If you wish to view the condition report of this lot, please sign in to your account.

Sign in
View condition report

Lot Essay

Pieter Snyers, called le Saint due to his piety, was born into an affluent family in Antwerp. He studied with Alexander van Bredael in 1694, and was accepted as a master of the Brussels guild in 1705. In 1707 he joined the guild in his native city of Antwerp, where he would remain the rest of his life, aside from a brief journey to England in the 1720s, where he appears to have worked as a portrait painter (P. Sutton, op. cit.).

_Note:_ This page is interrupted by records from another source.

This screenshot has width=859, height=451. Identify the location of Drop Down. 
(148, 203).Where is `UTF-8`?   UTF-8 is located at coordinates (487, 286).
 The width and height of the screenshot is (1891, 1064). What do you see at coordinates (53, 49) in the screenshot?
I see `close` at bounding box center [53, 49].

In addition to painting traditional flower still lifes and game pieces, Snyers specialized in still lifes that contain what Sutton describes as "an amateur scientist's interests" (ibid.). These paintings often include closely-observed shells and other exotic naturalia that one would expect to encounter in a cabinet of curiosities. In the present flower still life, for example, he includes a murex, conch, whelk, tun and two cone shells, along with labeled jars of snakes and lizards. On the table below the basket of fruit in the pendant, Snyers represents a cone shell, conchs, two volutes and a terrestrial banded tree snail, alongside yet another jar containing a snake specimen. While it remains unclear whether Snyers ever received any formal scientific training, his surviving works seem to indicate that he was fascinated with the wonders of the natural world. Snyers' formidable collection of Dutch and Flemish paintings was sold in Antwerp in 1752.